What you need to do ▸ Word for word, give the entries back.

Input for this task ▸
◇ ◇ ◇ ◇

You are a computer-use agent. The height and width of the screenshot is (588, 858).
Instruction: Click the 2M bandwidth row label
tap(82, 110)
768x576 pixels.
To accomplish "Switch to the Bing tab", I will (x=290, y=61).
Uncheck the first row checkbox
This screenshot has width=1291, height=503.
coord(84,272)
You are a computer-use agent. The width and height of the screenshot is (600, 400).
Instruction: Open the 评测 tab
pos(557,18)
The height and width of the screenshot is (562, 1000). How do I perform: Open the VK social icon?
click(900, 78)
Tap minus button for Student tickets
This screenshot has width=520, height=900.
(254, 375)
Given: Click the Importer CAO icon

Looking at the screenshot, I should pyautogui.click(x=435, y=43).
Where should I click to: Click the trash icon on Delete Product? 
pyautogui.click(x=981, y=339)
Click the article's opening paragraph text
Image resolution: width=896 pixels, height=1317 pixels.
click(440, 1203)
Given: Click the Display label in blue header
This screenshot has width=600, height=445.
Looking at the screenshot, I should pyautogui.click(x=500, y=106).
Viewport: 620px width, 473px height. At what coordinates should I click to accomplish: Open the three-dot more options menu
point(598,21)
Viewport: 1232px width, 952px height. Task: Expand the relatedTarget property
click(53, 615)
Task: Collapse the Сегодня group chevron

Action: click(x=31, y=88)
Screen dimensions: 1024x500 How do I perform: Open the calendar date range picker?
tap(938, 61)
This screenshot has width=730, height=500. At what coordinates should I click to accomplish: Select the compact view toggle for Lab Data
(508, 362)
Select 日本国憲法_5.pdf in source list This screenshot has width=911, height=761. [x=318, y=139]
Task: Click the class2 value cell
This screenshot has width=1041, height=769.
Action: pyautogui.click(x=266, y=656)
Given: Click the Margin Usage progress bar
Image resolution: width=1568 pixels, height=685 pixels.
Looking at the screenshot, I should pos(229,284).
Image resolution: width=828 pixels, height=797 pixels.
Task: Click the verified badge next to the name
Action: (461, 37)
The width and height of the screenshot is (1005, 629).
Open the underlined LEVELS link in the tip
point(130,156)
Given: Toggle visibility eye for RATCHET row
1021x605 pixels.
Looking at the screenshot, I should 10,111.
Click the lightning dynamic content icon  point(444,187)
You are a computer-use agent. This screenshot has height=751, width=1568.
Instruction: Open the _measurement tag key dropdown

◇ ◇ ◇ ◇

Response to the task ▸
You are a computer-use agent. The height and width of the screenshot is (588, 858).
Instruction: Click the 2M bandwidth row label
tap(82, 110)
768x576 pixels.
To accomplish "Switch to the Bing tab", I will (x=290, y=61).
Uncheck the first row checkbox
This screenshot has width=1291, height=503.
coord(84,272)
You are a computer-use agent. The width and height of the screenshot is (600, 400).
Instruction: Open the 评测 tab
pos(557,18)
The height and width of the screenshot is (562, 1000). How do I perform: Open the VK social icon?
click(900, 78)
Tap minus button for Student tickets
This screenshot has width=520, height=900.
(254, 375)
Given: Click the Importer CAO icon

Looking at the screenshot, I should pyautogui.click(x=435, y=43).
Where should I click to: Click the trash icon on Delete Product? 
pyautogui.click(x=981, y=339)
Click the article's opening paragraph text
Image resolution: width=896 pixels, height=1317 pixels.
click(440, 1203)
Given: Click the Display label in blue header
This screenshot has width=600, height=445.
Looking at the screenshot, I should pyautogui.click(x=500, y=106).
Viewport: 620px width, 473px height. At what coordinates should I click to accomplish: Open the three-dot more options menu
point(598,21)
Viewport: 1232px width, 952px height. Task: Expand the relatedTarget property
click(53, 615)
Task: Collapse the Сегодня group chevron

Action: click(x=31, y=88)
Screen dimensions: 1024x500 How do I perform: Open the calendar date range picker?
tap(938, 61)
This screenshot has width=730, height=500. At what coordinates should I click to accomplish: Select the compact view toggle for Lab Data
(508, 362)
Select 日本国憲法_5.pdf in source list This screenshot has width=911, height=761. [x=318, y=139]
Task: Click the class2 value cell
This screenshot has width=1041, height=769.
Action: pyautogui.click(x=266, y=656)
Given: Click the Margin Usage progress bar
Image resolution: width=1568 pixels, height=685 pixels.
Looking at the screenshot, I should pos(229,284).
Image resolution: width=828 pixels, height=797 pixels.
Task: Click the verified badge next to the name
Action: (461, 37)
The width and height of the screenshot is (1005, 629).
Open the underlined LEVELS link in the tip
point(130,156)
Given: Toggle visibility eye for RATCHET row
1021x605 pixels.
Looking at the screenshot, I should 10,111.
Click the lightning dynamic content icon  point(444,187)
You are a computer-use agent. This screenshot has height=751, width=1568.
Instruction: Open the _measurement tag key dropdown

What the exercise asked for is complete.